Bölge Adliye Mahkemesi kararı davacı vekili tarafından temyiz edilmekle; temyiz şartı ve diğer usul eksiklikleri yönünden yapılan ön inceleme sonucunda, temyiz dilekçesinin kabulüne karar verildikten ve Tetkik Hâkimi tarafından hazırlanan rapor dinlendikten sonra dosyadaki belgeler incelenip gereği düşünüldü:
KARAR
I. DAVA
Davacı vekili dava dilekçesinde; davalı şirketin kuruluşundan beri ortağı olan müvekkiline kâr payı verilmediğini, kâr payı dağıtılmasına yönelik davalıya keşide edilen ihtarnamelerin sonuçsuz kaldığını, bu sebeple de müvekkilinin emsal kararlar doğrultusunda mahkemeden kâr payı talep hakkının doğduğunu ileri sürerek fazlaya ilişkin hakları saklı kalmak kaydıyla müvekkilinin 1976 yılından dava tarihine kadar birikmiş kâr payı alacağının şimdilik 10.000,00 TL'sinin faizi ile davalıdan tahsiline karar verilmesini talep etmiştir.
II. CEVAP
Davalı vekili cevap dilekçesinde; zamanaşımı itirazlarının olduğunu, müvekkili şirkette davacıya ait her hangi bir hisse ve hisse senedinin bulunmadığını, anonim şirketlerde, bu tür bir alacak davası açılabilmesi için öncelikle kâr payı dağıtımı ile ilgili ana sözleşmede hüküm bulunması, kâr payı dağıtımı ile ilgili genel kurulda karar alınması, genel kurulda alınan kararda kâr payı dağıtımı yok ise öncelikle ilgili genel kurul kararının iptalinin talep edilmesi gerektiğini, müvekkili kâr payı dağıtacak kadar kâr etmediğinden ve genel kurulda kâr payı ile ilgili bir karar alınmadığından davacı iddiasının hukuki dayanağının olmadığını savunarak davanın reddini istemiştir.
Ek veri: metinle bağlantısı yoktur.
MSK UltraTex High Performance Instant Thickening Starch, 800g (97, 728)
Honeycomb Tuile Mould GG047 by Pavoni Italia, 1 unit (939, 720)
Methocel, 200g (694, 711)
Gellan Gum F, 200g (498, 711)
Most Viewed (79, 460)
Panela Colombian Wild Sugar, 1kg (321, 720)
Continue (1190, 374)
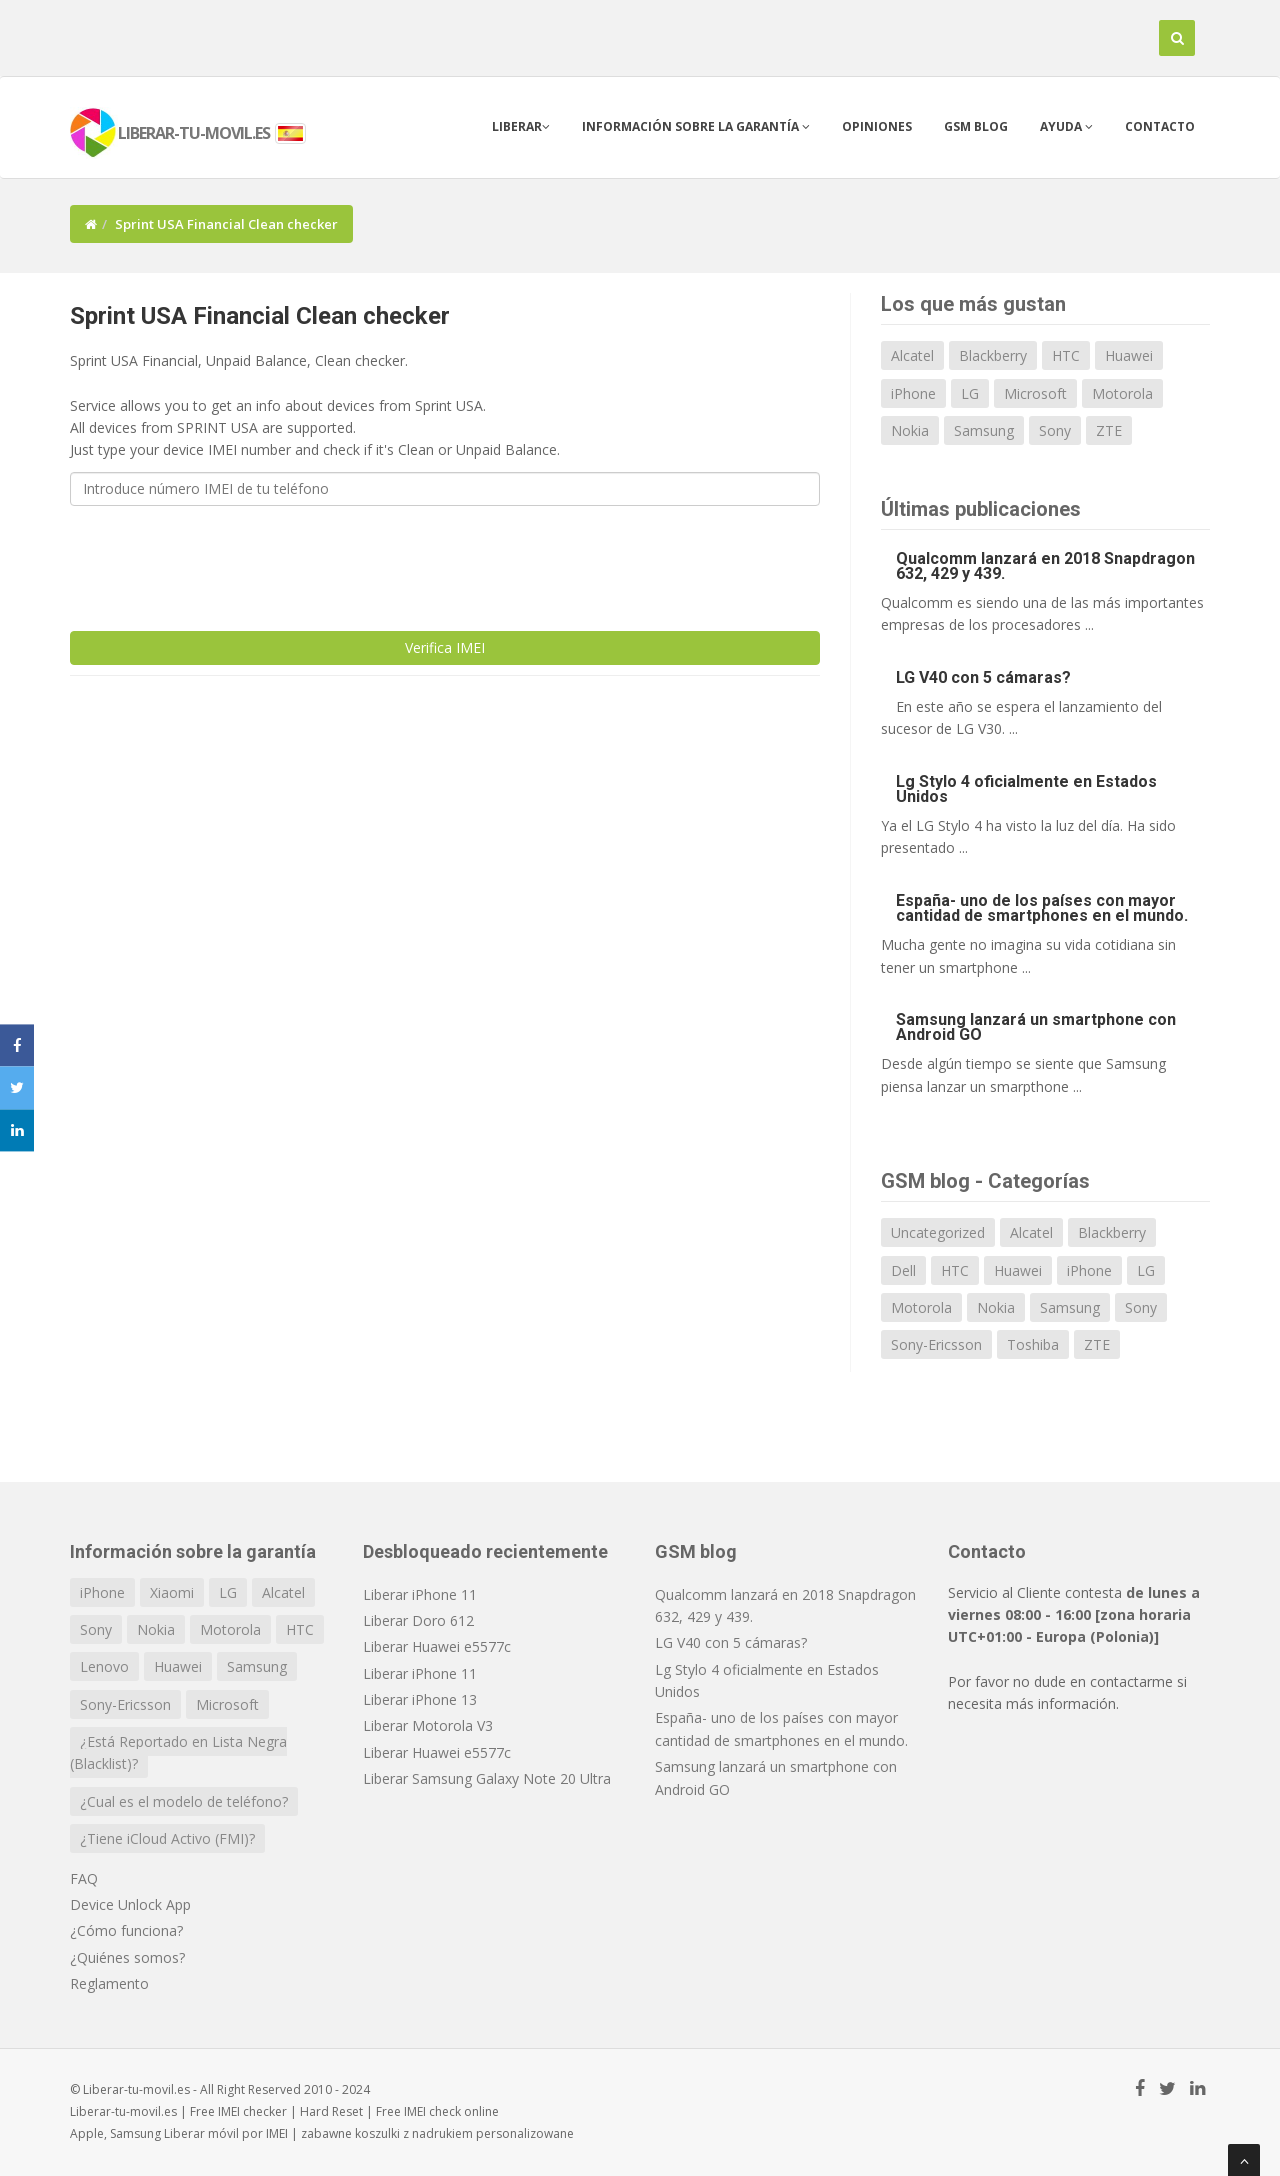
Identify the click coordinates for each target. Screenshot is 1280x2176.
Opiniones (877, 126)
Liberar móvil (201, 2133)
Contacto (1160, 126)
III. İLK DERECE MAHKEMESİ KARARI
İlk Derece Mahkemesinin yukarıda tarih ve sayısı belirtilen kararı ile ortaklar pay defterinde davacının hissedar gözüktüğü, 6098 sayılı Türk Borçlar Kanunu'nun (TBK) 147/4 hükmü uyarınca dava konusu alacakla ilgili beş yıllık zamanaşımı uygulanacağından, dava tarihinden geriye doğru beş yılı açan dönem yönünden kâr payı alacağı talebinin zaman aşımına uğradığı, 6102 sayılı Türk Ticaret Kanunu'nun (TTK) 408/2-(d) bendine göre kâr payı belirlenmesinin genel kurulun devredilemez yetkileri arasında olduğu, davalı şirketin 1972-2003 arası döneme ilişkin genel kurul kararında kâr payı dağıtımına ilişkin karar alınmadığı 22.02.2007 tarihinde yapılan 2004-2005-2006 yılına ait olağan genel kurul toplantısı tutanağında kâr dağıtımı ile ilgili gündemin olmadığı, 15.03.2013 tarihinde yapılan 2007-2008-2009-2010-2011-2012 yılları olağan genel kurul toplantısında kâr dağıtımı ile ilgili bir karar bulunmadığı, 27.02.2018 tarihinde yapılan 2013-2014-2015-2016-2017 yılları olağan genel kurul toplantısında şirket kârının dağıtılmamasına ve geçmiş yıl zararlarına mahsup edilmesine karar verildiği, 2018-2019-2020-2021 yılları olağan genel kurul toplantısında şirket kârından kanun ve esas sözleşme gereği yapılması gereken miktarlar ayrıldıktan sonra kalan kısmın dağıtılmamasına karar verildiği, buna göre genel kurul tarafından kâr payı dağıtımına ilişkin bir karar alınmadığı sürece kâr payının tahsili yönünde karar verilemeyeceği, davalı şirket genel kurullarında şirketin kuruluşundan dava tarihine kadarki genel kurul toplantılarında kâr payı dağıtımına ilişkin bir karar alınmadığı gibi aksi yöndeki kararlarının da iptalinin sağlanmadığı gerekçesiyle davanın reddine karar verilmiş, hüküm davacı vekilince istinaf edilmiştir.
IV. İSTİNAF
Bölge Adliye Mahkemesinin yukarıda tarih ve sayısı belirtilen kararı ile davacının ortağı olduğu davalı şirket genel kurulu tarafından kâr dağıtımına ilişkin alınmış herhangi bir karar bulunmadığından davacının kâr payı talep edemeyeceği, kâr payı alacağı şirket genel kurulunun karar aldığı tarihte muaccel olacağından ve TBK'nın 149. maddesi gereğince zamanaşımı, alacağın muaccel olmasıyla işlemeye başlayacağından İlk Derece Mahkemesinin 2017 yılı öncesine ait kâr payı alacağının zamanaşımına uğradığı yönündeki gerekçesi isabetli değilse de bu hatalı tespitin sonuca etkili olmadığı gerekçesi ile davacı vekilinin istinaf başvurusunun esastan reddine karar verilmiş, hüküm davacı vekilince temyiz edilmiştir.
V. TEMYİZ
A. Dava ve Hukuki Nitelendirme
Dava, ortağı olunan anonim şirketten kâr payı alacağının olduğu iddiasına dayalı alacak talebine ilişkindir.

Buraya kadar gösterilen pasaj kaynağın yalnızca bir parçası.